Découplage absolu entre croissance économique et émissions atmosphériques des producteurs belges

Une analyse de l’évolution entre 1995 et 2008 des émissions de dioxyde de carbone, soit le principal gaz à effet de serre libéré par les producteurs belges, montre que la baisse de leur intensité énergétique, c'est-à-dire la quantité d'énergie consommée pour créer une unité de valeur ajoutée, est responsable de près de la moitié du découplage entre les émissions de dioxyde de carbone et la croissance économique. L’intensité énergétique des producteurs belges a baissé de 20%. Cette diminution a même été de plus de 20% dans les secteurs de l'énergie, du transport et de la métallurgie, trois des branches d'activité les plus énergivores en Belgique. L'évolution du mix énergétique des producteurs belges était responsable d’un tiers du découplage entre leurs émissions de dioxyde de carbone et la croissance économique. Le principal changement de leur mix énergétique s’est traduit par une substitution des combustibles solides, comme le charbon, par le gaz naturel, moins polluant. Enfin, le changement de la structure de l’économie belge vers des activités moins polluantes était responsable pour un peu plus d’un cinquième du découplage entre les émissions de dioxyde de carbone libérées par les producteurs belges et la croissance économique. À cet égard, la hausse de la part du secteur tertiaire, relativement peu polluant, dans l'économie belge a joué un rôle important. De plus, la Belgique a réduit sa spécialisation dans l'exportation de produits intensifs en gaz à effet de serre.

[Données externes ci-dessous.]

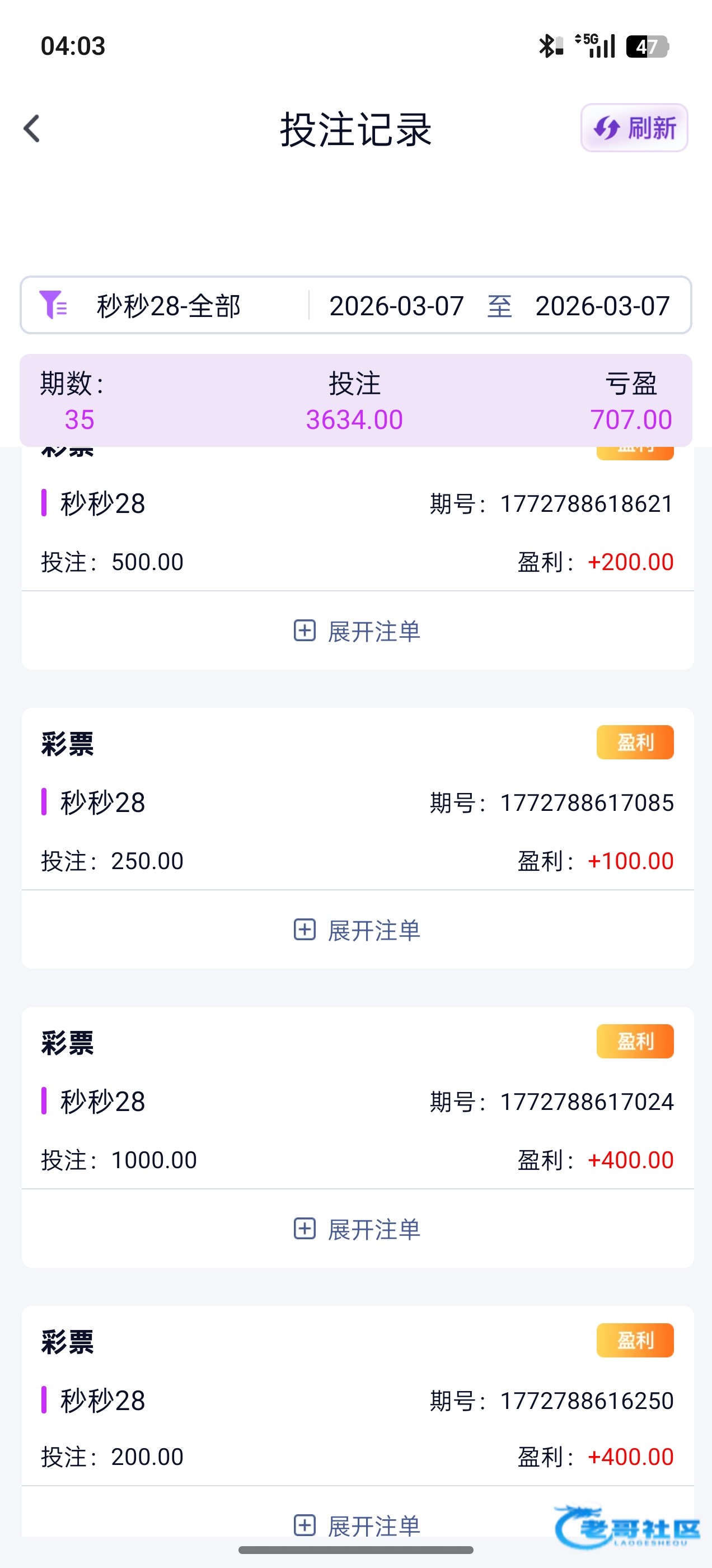The image size is (712, 1568).
Task: Click the refresh arrows icon
Action: click(606, 128)
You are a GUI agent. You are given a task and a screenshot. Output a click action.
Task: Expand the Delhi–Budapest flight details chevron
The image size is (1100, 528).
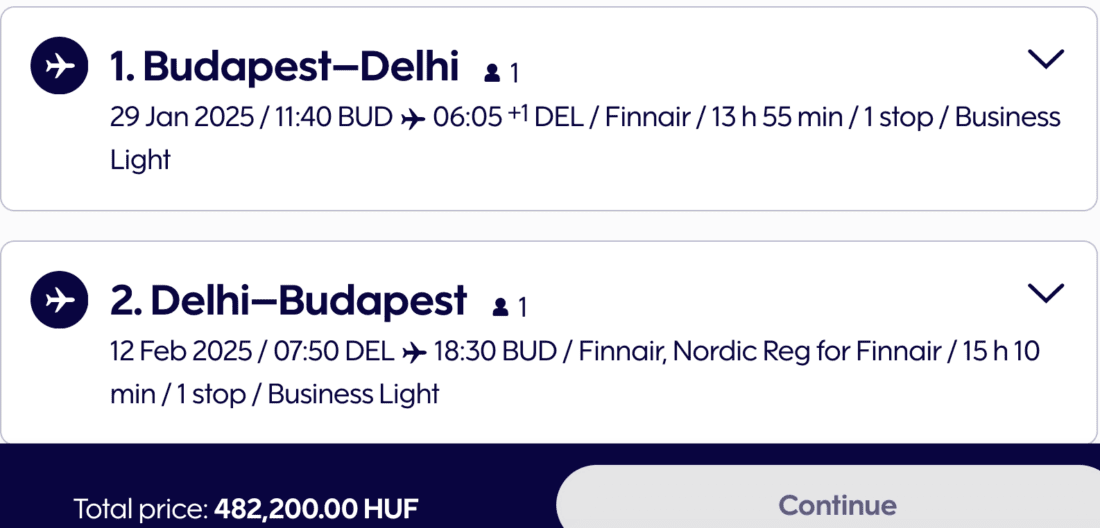[1046, 293]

Une analyse de la pollution liée au commerce international de biens et de services montre que sur la période 1995-2007 les émissions de gaz à effet de serre évitées grâce aux importations ont toujours été plus importantes que les émissions de gaz à effet de serre générées par la production des exportations. Cet écart était par ailleurs plus prononcé en 2007 qu’en 1995, ce qui s’explique par l’évolution de la composition des exportations. La part des produits intensifs en gaz à effet de serre dans les exportations belges a clairement reculé.

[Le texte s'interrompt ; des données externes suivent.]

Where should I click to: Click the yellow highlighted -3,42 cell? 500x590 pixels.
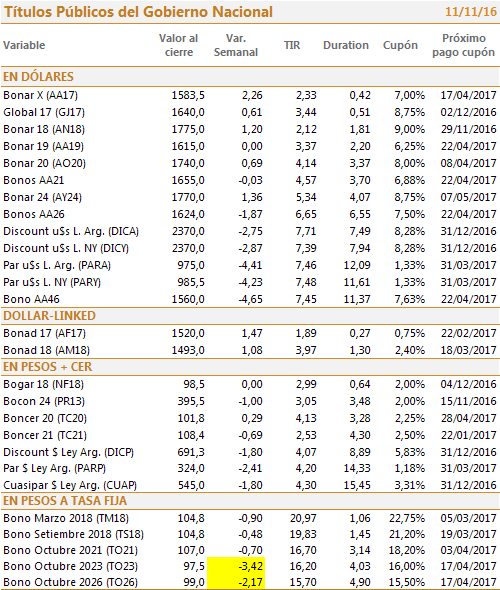coord(236,566)
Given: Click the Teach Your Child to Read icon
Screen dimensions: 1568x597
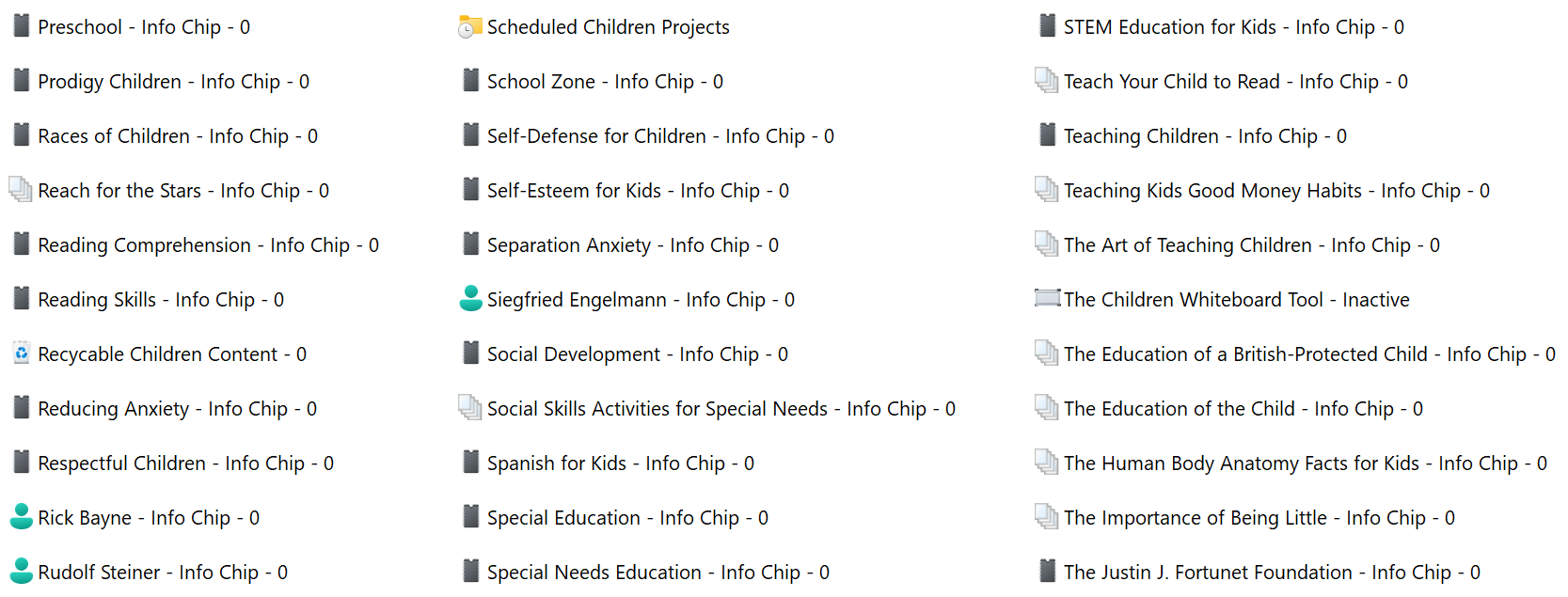Looking at the screenshot, I should 1047,81.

La baisse de l'intensité énergétique de l’économie belge s'est accompagnée d'une légère hausse de la pression fiscale sur l'énergie. Corrigées de l'inflation, les taxes sur l'énergie par unité d'énergie consommée ont augmenté de 3% entre 1997 et 2007. Les taxes énergétiques représentent près de deux tiers des taxes environnementales totales en Belgique. En termes nominaux, ces dernières ont augmenté de 30% entre 1997 et 2008. Cette hausse ne signifie pas pour autant que la fiscalité en Belgique soit devenue plus verte : la part des taxes environnementales dans les prélèvements totaux est passée de 8,4% à 6,6%.